我々が知る有史以前に超古代文明が存在したのではないかという説。世界各地に残っている洪水伝説に着目し、これらは単なる神話や作り話ではなく実際に起こった事件を我々が記憶しているのである。その証拠を求めて各地の水中遺跡を探索する。

世界中でベストセラーとなった「神々の指紋」の続き・・・かな? 「指紋」では、超古代文明の痕跡は南極大陸の厚い氷の下に存在するはず、と言っていたのに、いつのまにやら世界各地の海底に沈んでいるということになっています。

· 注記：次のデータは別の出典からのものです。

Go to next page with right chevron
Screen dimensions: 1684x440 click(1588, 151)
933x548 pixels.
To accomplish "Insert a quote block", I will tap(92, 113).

 洪水伝説に注目しているのは前作と同じですが、本作ではその筋の世界的権威グレン・ミルン教授の協力によって得られた水没地図を新しい証拠として採用しています。現在わかっている全てのパラメータを考慮して、世界各地のあらゆる年代の陸と海の境界を計算するというもの。ただし、地殻変動は考慮されていないそうです。
 伝説と水没地図から遺跡がありそうな海中を著者本人がダイビングして、写真を撮っています。しかし、その写真を見ても遺跡だとはボクには思えないのです。特に、プーンプハールの海中遺跡(?)の写真はひどい。ほとんど何も見えません。著者いわく、持病の偏頭痛が酷かった。なんだかなー。